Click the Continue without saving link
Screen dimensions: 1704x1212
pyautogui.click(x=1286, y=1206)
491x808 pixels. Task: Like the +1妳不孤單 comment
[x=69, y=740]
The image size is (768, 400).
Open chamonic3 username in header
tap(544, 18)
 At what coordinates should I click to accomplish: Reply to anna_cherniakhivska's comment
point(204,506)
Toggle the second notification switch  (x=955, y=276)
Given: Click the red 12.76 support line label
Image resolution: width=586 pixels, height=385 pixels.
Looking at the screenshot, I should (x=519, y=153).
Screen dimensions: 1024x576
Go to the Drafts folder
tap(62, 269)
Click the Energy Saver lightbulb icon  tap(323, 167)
= = =
- THE PROBLEM:
Output an identical copy of every record above.

- WRITTEN REPLY:
Click the Continue without saving link
Screen dimensions: 1704x1212
pyautogui.click(x=1286, y=1206)
491x808 pixels. Task: Like the +1妳不孤單 comment
[x=69, y=740]
The image size is (768, 400).
Open chamonic3 username in header
tap(544, 18)
 At what coordinates should I click to accomplish: Reply to anna_cherniakhivska's comment
point(204,506)
Toggle the second notification switch  (x=955, y=276)
Given: Click the red 12.76 support line label
Image resolution: width=586 pixels, height=385 pixels.
Looking at the screenshot, I should (x=519, y=153).
Screen dimensions: 1024x576
Go to the Drafts folder
tap(62, 269)
Click the Energy Saver lightbulb icon  tap(323, 167)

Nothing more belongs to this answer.